* Task
Exactly the lines from the one containing "Given: Click the Name column header" through the end of the data below are to be reproduced, and nothing besides them.

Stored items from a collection
+---+

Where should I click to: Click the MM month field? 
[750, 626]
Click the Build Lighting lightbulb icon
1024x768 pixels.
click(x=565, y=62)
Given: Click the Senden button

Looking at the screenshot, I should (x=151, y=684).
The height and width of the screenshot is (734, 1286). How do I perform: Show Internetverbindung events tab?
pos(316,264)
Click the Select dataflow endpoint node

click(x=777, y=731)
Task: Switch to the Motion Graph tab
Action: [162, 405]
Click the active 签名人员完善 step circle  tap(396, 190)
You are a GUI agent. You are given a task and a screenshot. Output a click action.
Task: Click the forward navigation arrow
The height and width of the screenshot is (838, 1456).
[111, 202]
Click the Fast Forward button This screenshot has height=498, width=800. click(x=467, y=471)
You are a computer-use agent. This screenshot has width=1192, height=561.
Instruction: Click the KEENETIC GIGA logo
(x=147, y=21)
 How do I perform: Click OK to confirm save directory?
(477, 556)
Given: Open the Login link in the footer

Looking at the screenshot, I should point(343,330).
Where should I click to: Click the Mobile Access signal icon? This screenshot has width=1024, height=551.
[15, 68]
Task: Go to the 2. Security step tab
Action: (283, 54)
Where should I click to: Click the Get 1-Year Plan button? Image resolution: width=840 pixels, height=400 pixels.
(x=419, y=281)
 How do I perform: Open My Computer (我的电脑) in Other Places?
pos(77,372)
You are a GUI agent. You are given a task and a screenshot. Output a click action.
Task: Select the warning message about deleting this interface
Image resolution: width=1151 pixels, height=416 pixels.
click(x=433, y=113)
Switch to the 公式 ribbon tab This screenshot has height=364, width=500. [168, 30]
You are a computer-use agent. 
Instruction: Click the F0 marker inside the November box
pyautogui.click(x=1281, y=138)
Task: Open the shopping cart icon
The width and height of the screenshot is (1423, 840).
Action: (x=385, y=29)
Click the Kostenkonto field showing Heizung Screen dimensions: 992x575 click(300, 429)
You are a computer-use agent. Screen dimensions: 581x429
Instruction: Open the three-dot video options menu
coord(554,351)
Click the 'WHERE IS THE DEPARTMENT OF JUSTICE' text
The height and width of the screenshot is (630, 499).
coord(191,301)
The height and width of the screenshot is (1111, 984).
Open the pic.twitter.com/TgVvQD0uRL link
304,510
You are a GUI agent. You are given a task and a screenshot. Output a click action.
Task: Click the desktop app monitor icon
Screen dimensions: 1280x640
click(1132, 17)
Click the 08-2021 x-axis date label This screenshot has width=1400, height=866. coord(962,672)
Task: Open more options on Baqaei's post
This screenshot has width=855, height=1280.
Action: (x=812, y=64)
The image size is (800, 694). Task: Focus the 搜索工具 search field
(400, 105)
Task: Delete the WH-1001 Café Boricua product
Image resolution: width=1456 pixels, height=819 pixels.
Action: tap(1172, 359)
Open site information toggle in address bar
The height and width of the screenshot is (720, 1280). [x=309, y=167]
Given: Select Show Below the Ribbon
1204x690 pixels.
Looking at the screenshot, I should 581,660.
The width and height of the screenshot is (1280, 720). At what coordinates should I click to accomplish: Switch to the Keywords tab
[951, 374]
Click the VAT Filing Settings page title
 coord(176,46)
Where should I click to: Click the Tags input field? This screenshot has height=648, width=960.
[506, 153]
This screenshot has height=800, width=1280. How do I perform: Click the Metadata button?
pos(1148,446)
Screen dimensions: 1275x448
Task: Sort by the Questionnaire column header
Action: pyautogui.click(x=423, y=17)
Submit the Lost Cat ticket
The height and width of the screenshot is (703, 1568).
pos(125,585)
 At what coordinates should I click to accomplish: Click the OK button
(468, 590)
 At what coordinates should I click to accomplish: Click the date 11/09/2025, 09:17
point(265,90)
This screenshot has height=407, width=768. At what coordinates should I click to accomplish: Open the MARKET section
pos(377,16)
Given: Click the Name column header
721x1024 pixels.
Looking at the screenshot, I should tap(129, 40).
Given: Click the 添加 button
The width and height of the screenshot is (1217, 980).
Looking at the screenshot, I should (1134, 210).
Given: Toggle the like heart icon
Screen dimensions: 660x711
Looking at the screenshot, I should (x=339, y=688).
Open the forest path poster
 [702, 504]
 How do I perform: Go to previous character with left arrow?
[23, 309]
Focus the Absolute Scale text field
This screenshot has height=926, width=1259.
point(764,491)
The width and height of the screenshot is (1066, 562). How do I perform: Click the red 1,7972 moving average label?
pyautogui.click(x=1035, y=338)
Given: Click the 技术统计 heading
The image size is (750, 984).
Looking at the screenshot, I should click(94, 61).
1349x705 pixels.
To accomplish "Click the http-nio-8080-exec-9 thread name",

+---+

* Answer to this exercise
Given: Click the Name column header
721x1024 pixels.
Looking at the screenshot, I should tap(129, 40).
Given: Click the 添加 button
The width and height of the screenshot is (1217, 980).
Looking at the screenshot, I should (1134, 210).
Given: Toggle the like heart icon
Screen dimensions: 660x711
Looking at the screenshot, I should (x=339, y=688).
Open the forest path poster
 [702, 504]
 How do I perform: Go to previous character with left arrow?
[23, 309]
Focus the Absolute Scale text field
This screenshot has height=926, width=1259.
point(764,491)
The width and height of the screenshot is (1066, 562). How do I perform: Click the red 1,7972 moving average label?
pyautogui.click(x=1035, y=338)
Given: Click the 技术统计 heading
The image size is (750, 984).
Looking at the screenshot, I should click(94, 61).
1349x705 pixels.
To accomplish "Click the http-nio-8080-exec-9 thread name",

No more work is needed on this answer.